Actually I said that dchar[] (i.e. UTF-32) wasn't ideal, but anyway...
(UTF-8 or UTF-16 is preferrable, for the reasons in the UTF FAQ above)

We already have char[] as the string default in D, but most models for
a String class uses wchar[] (i.e. UTF-16), for instance Mango or Java:
* http://mango.dsource.org/classUString.html (uses the ICU lib)
* http://java.sun.com/j2se/1.5.0/docs/api/java/lang/String.html

All formats do use Unicode, so converting from one UTF to another is mostly a question of memory/performance and not about any data loss.
However, it is not converted at compile time (without using templates)
so mixing and matching different representations is somewhat of a pain.

I think that char[] for string and wchar[] for String are good defaults.

> My impression has gone from being quite scared of UTF to being not so worried, but only for myself.  D seems to be good at handling UTF, but only if someone tells you to never handle strings as arrays of characters.  Unfortunately, the first thing you see in a lot of D programs is "int main( char[][] args )" and there are some arrays of characters being used as strings.  This also means that some array capabilities like indexing and the braggable slicing are more dangerous than useful for string handling.  It's a newbie trap.

It is, since it isn't really "arrays of characters" but "arrays of code units". What muddies the waters further is that sometimes they're equal.
That is, with ASCII characters each character fits into a a D char unit.
Without surrogates, each character (from BMP) fits into one wchar unit.

However, all code that handles the shorter formats should be prepared to handle non-ASCII (for UTF-8) and surrogates (for UTF-16), or use UTF-32:
bool isAscii(char c) { return (c <= 0x7f); }
bool isSurrogate(wchar c) { return (c >= 0xD800 && c <= 0xDFFF); }

But a warning that D uses multi-byte strings might be in order, yes...
Another warning that it only supports UTF-8 platforms* might also be ?

--anders

* "main(char[][] args)" does not work for any non-UTF consoles,
  as you will get invalid UTF sequences for the non-ASCII chars.
October 01, 2006
On Sat, 30 Sep 2006 21:18:02 -0700, Walter Bright wrote:

> P.S. I did say to not 'enforce', but that doesn't mean I am above recommending a particular style, as in http://www.digitalmars.com/d/dstyle.html

Oh, I threw trhat away ages ago ;-)

-- 
Derek Parnell
Melbourne, Australia
"Down with mediocrity!"
October 01, 2006
Walter Bright wrote:
> Sean Kelly wrote:
>> Walter Bright wrote:
>>>
>>> Contrast that with C++, which has no usable or portable support for UTF-8, UTF-16, or any Unicode. All your carefully coded use of std::string needs to be totally scrapped and redone with your own custom classes, should you decide your app needs to support unicode.

## Task requirements
1. Copy the passage of the D strings thread that opens with the words containing "However, it is" and closes with "a newbie trap.".
2. Give every web address that appears in the D strings thread.
3. Write the next part of the D strings thread, picking up after its last line.
The listing isn't needed for anything here.

## Dataset
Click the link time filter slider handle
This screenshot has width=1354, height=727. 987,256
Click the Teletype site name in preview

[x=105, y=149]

==

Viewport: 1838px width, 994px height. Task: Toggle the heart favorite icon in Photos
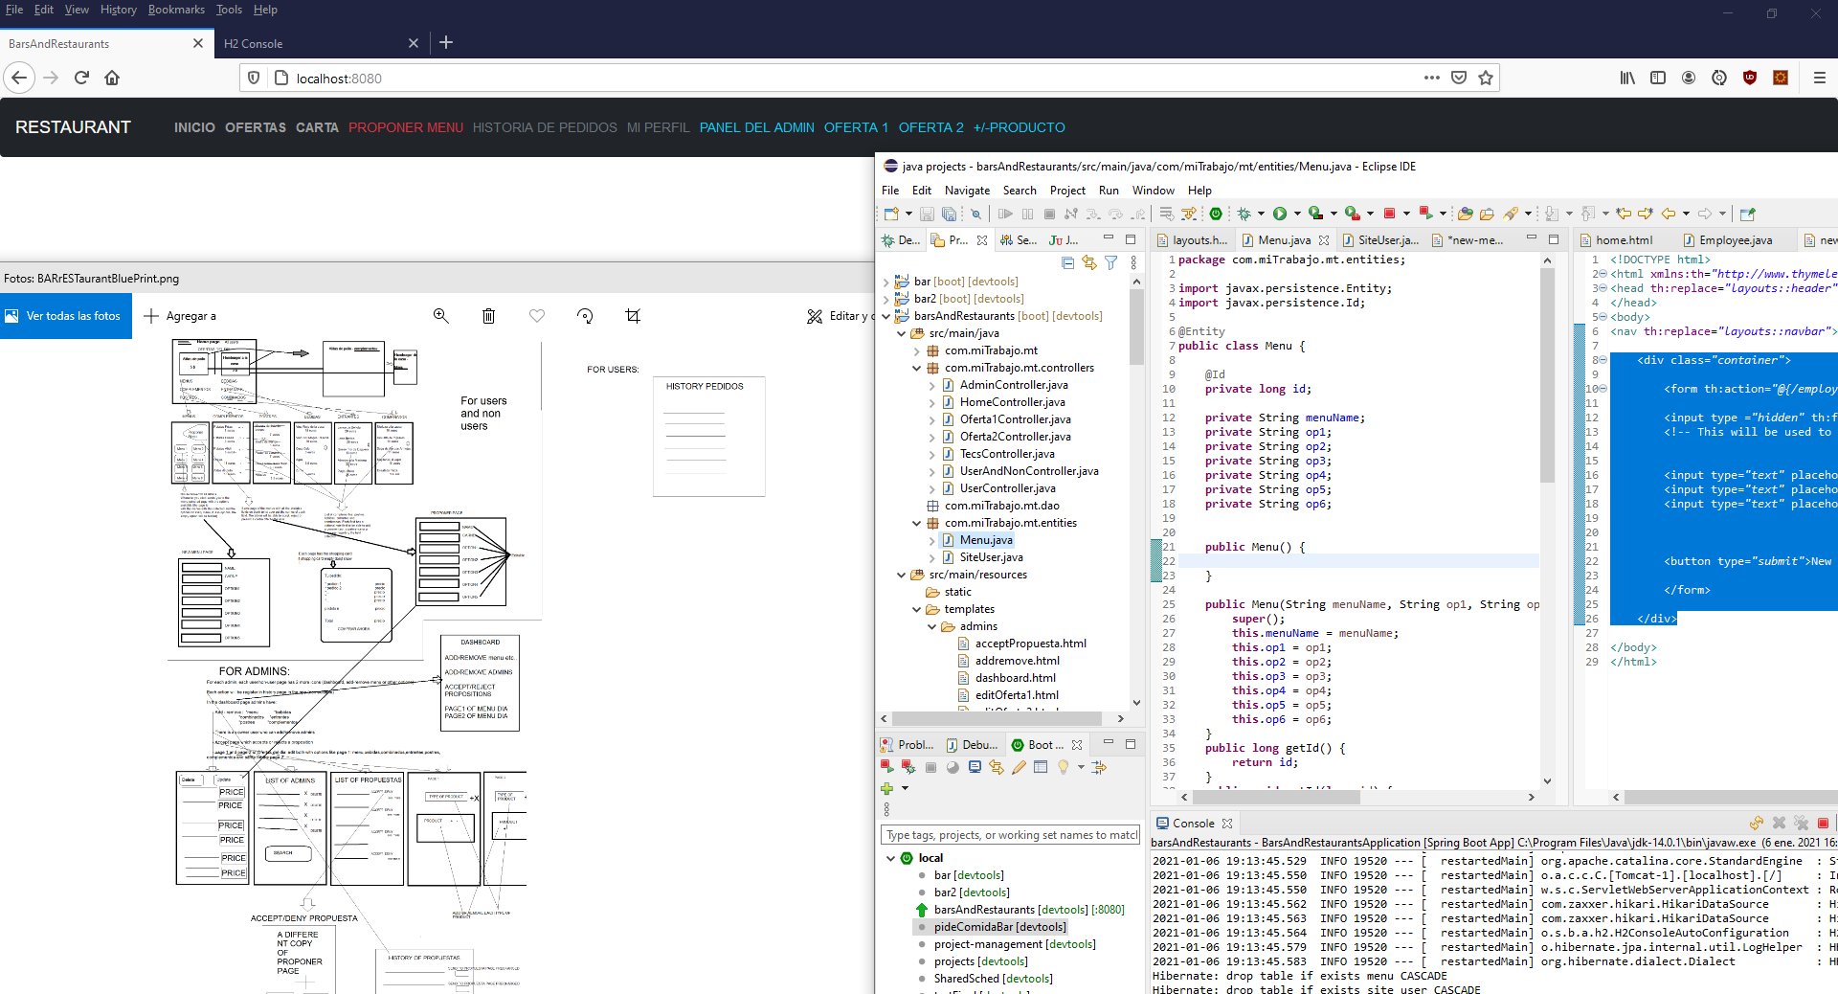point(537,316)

## Answers to the problems
1.
However, it is not converted at compile time (without using templates)
so mixing and matching different representations is somewhat of a pain.

I think that char[] for string and wchar[] for String are good defaults.

> My impression has gone from being quite scared of UTF to being not so worried, but only for myself.  D seems to be good at handling UTF, but only if someone tells you to never handle strings as arrays of characters.  Unfortunately, the first thing you see in a lot of D programs is "int main( char[][] args )" and there are some arrays of characters being used as strings.  This also means that some array capabilities like indexing and the braggable slicing are more dangerous than useful for string handling.  It's a newbie trap.

2.
http://mango.dsource.org/classUString.html
http://java.sun.com/j2se/1.5.0/docs/api/java/lang/String.html
http://www.digitalmars.com/d/dstyle.html

3.
>>
>> As long as you're aware that you are working in UTF-8 I think std::string could still be used.  It just may be strange to use substring searches to find multibyte characters with no built-in support for dchar-type searching.
> 
> It's so broken that there are proposals to reengineer core C++ to add support for UTF types.
> 
> 1) implementation-defined whether a char is signed or unsigned, so you've got to cast the result of any string[i]

Oops, forgot about this.

> 2) none of the iteration, insertion, appending, etc., operations can handle multibyte

True.  And I hinted at this above.

> 3) no UTF conversion or transliteration
> 
> 4) C++ source text encoding is implementation-defined, so no using UTF characters in source code (have to use \u or \U notation)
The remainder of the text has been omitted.